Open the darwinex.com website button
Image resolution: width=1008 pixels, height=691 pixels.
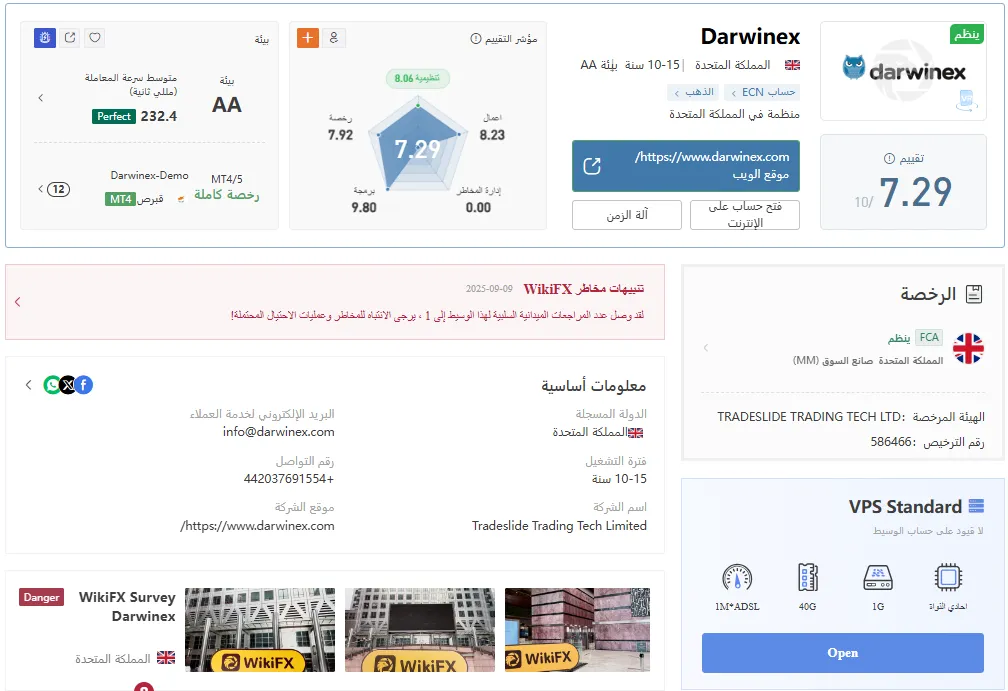(686, 166)
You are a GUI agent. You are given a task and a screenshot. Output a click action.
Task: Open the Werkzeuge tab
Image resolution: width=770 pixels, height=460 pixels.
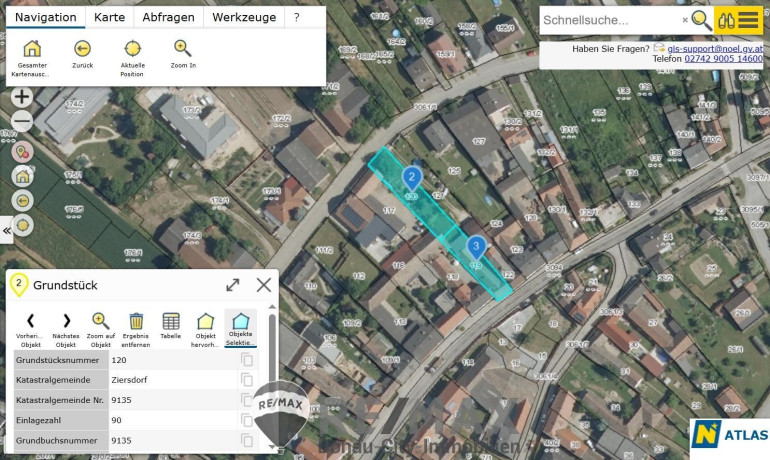pos(243,17)
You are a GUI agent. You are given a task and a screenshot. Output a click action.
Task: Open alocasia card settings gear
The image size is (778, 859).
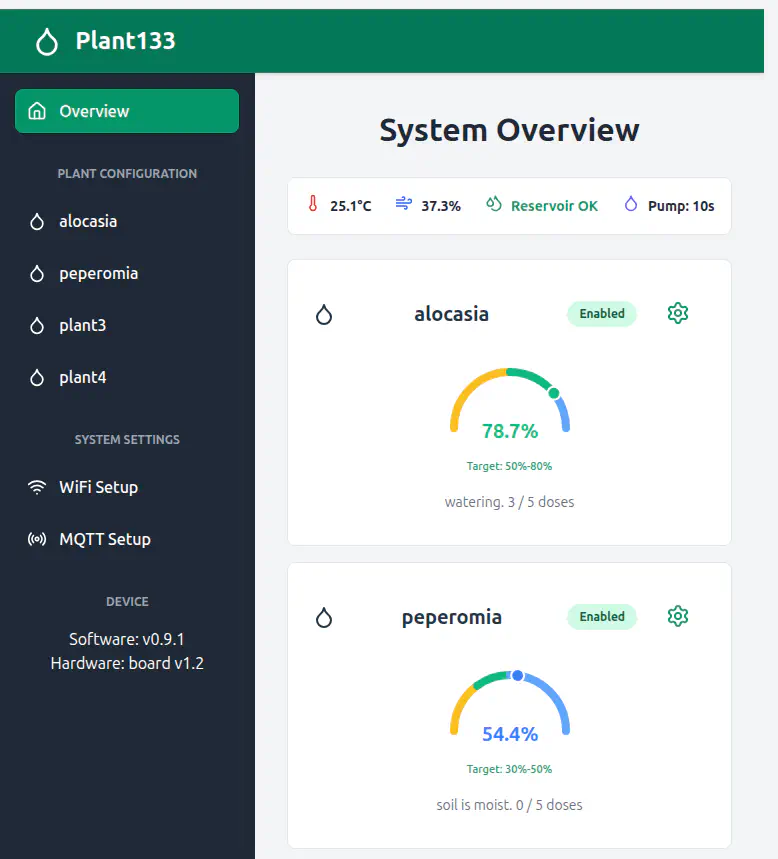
######
WHAT IS BEING ASKED: No picture belongs in the answer; the rest of the records must be repeated exactly.

TASK RESULT:
Open the darwinex.com website button
Image resolution: width=1008 pixels, height=691 pixels.
(686, 166)
You are a GUI agent. You are given a task and a screenshot. Output a click action.
Task: Open the Werkzeuge tab
Image resolution: width=770 pixels, height=460 pixels.
pos(243,17)
You are a GUI agent. You are given a task and a screenshot. Output a click action.
Task: Open alocasia card settings gear
The image size is (778, 859).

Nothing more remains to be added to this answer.